**Exercise input**
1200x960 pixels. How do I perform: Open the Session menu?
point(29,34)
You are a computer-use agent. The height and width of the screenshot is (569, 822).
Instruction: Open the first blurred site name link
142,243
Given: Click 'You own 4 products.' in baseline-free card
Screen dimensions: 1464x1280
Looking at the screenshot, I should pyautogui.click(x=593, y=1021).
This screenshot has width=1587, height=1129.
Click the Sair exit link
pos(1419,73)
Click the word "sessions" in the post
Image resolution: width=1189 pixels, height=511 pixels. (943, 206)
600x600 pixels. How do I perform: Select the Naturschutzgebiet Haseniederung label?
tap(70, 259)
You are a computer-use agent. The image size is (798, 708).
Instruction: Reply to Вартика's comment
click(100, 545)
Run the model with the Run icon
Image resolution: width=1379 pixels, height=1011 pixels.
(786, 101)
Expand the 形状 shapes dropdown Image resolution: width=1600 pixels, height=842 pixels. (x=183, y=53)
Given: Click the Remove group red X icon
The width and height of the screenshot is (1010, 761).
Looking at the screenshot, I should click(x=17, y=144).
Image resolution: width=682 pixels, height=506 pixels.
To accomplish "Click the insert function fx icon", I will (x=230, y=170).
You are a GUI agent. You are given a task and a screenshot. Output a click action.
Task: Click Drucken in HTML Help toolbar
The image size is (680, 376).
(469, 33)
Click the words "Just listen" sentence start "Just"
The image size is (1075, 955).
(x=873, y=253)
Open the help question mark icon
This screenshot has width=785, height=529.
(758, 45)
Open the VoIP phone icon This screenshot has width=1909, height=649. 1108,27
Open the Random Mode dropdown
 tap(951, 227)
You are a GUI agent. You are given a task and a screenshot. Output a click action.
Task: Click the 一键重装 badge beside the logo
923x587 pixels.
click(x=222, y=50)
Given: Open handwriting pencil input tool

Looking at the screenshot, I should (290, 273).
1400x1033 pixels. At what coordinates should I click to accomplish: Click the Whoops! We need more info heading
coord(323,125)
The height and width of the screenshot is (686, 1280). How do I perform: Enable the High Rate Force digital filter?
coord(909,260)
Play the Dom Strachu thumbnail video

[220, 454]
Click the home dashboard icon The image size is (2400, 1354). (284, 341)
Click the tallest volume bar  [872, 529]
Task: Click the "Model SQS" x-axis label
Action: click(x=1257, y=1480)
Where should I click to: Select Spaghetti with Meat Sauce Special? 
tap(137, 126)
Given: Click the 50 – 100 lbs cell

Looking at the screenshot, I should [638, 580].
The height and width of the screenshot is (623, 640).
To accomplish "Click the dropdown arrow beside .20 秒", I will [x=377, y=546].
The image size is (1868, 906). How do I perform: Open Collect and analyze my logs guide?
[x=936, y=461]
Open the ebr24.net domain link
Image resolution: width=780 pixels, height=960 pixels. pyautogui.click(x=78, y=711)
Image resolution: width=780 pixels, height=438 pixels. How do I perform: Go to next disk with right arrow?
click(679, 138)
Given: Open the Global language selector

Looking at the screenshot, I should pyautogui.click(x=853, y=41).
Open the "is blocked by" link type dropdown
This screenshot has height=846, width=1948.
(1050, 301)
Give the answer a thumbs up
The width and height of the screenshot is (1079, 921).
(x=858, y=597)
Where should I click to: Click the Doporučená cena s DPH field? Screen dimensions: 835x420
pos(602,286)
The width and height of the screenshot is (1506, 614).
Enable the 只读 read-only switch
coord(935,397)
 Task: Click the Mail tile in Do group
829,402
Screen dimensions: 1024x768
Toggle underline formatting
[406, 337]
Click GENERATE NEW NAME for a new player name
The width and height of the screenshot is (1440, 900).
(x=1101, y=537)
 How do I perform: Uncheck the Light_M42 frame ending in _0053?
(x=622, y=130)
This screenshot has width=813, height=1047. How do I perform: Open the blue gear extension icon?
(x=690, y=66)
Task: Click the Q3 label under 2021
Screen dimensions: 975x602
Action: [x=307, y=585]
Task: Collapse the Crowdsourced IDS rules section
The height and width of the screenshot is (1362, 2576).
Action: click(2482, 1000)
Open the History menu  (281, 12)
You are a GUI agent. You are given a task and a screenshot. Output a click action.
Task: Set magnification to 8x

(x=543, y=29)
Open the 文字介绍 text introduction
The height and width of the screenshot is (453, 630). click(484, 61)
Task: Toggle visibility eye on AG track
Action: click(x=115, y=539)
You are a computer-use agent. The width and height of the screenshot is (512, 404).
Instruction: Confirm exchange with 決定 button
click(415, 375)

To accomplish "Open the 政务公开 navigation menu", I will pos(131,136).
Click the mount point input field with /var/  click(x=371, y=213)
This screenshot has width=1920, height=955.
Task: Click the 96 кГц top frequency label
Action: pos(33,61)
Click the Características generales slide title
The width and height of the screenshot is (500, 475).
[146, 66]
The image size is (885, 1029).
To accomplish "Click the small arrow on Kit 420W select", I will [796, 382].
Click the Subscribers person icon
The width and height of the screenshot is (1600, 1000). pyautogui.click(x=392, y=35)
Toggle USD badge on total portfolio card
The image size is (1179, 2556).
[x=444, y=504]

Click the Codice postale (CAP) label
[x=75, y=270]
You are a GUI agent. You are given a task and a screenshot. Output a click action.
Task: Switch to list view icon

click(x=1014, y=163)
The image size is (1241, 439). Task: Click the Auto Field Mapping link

**Task goal**
Show every line of the material that includes the string "will".

**Output**
To accomplish "Click the insert function fx icon", I will (x=230, y=170).
To accomplish "Click the dropdown arrow beside .20 秒", I will [x=377, y=546].
To accomplish "Open the 政务公开 navigation menu", I will pos(131,136).
To accomplish "Click the small arrow on Kit 420W select", I will [796, 382].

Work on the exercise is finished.